Oil companies are betting “the world will fry”

A company that counts on high oil prices is wagering that climate action will fail. In a world where we meet net-zero targets in the next 25 years, demand for oil and gas will dry up, leaving companies and investors with worthless assets. The industry is intent on that not happening.

The industry also sees the writing on the wall that electric vehicle sales will rise and other demand for its products may slow. But it’s counting on demand lingering for decades longer than climate scientists would recommend, even if oil demand does peak in the coming years.
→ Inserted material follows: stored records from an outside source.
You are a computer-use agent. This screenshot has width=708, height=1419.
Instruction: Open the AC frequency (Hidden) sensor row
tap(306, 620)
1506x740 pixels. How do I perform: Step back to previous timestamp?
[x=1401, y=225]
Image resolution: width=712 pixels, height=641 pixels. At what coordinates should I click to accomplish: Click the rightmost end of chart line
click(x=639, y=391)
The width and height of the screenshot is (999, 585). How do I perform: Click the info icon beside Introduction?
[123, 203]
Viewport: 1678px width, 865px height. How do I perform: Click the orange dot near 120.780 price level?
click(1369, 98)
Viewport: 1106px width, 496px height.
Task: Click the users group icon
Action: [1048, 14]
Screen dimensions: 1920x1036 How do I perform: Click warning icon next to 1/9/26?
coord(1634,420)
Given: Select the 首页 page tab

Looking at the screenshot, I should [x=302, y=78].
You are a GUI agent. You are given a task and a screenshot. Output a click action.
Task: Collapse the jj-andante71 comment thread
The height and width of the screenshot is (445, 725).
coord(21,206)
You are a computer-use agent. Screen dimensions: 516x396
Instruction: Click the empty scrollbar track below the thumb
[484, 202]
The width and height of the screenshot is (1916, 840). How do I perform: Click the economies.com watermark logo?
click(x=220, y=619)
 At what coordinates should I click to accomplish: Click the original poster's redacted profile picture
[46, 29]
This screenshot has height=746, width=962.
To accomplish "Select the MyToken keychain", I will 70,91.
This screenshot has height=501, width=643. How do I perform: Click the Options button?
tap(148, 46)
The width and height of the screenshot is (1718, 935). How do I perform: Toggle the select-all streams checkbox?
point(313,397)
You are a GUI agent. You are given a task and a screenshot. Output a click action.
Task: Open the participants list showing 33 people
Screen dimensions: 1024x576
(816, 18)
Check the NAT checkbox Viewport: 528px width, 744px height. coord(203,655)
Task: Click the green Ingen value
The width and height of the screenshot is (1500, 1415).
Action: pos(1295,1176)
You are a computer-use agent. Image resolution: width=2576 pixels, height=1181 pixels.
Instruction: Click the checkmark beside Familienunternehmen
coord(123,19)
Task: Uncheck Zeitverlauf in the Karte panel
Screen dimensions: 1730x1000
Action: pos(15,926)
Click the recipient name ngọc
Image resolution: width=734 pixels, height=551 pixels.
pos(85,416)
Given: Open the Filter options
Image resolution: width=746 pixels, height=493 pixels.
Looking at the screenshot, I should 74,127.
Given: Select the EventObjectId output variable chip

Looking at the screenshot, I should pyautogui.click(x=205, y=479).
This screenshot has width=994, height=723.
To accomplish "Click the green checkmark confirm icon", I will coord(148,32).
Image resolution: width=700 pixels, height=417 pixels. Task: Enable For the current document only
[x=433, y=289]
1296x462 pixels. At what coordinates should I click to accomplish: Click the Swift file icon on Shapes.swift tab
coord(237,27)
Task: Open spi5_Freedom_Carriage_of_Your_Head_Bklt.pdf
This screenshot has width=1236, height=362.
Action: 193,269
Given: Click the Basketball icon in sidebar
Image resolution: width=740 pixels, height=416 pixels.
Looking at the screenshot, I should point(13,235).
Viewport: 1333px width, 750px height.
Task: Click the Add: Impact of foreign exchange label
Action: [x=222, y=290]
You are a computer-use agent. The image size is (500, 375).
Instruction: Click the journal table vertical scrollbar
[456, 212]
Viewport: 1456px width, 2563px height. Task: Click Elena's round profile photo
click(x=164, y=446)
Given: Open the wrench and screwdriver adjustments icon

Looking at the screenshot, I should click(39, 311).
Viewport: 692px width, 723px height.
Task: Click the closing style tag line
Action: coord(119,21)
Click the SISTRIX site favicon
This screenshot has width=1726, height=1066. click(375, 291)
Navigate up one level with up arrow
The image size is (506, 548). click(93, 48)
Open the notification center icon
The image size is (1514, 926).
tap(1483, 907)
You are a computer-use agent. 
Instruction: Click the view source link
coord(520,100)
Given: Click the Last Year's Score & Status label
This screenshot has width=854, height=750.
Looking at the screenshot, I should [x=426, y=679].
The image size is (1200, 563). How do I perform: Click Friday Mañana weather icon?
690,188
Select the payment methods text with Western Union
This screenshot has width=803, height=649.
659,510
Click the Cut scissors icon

“A peak is not always followed by a collapse,” Derry-Williams said. “Sometimes a peak is followed by a bumpy plateau. It’s hard to come up with a strong scenario where US gasoline consumption falls dramatically over the next decade or two.”

ConocoPhillips may be somewhat unique in the Arctic, but it’s not the only company out of alignment with both government pledges and even its own. The major oil companies are all banking on higher oil prices through 2030 than there were from 2015-2020, according to an analysis from Energy Monitor — an expansion strategy, in other words, that depends on global demand to remain very high. They may not be pursuing the Arctic, but they are vying for development where oil and gas are more expensive, like low-quality fracking sites, deep offshore drilling, or politically unstable countries.

“They’re basically making the bet the world will fry, and people will continue to buy oil and gas,” Derry-Williams said.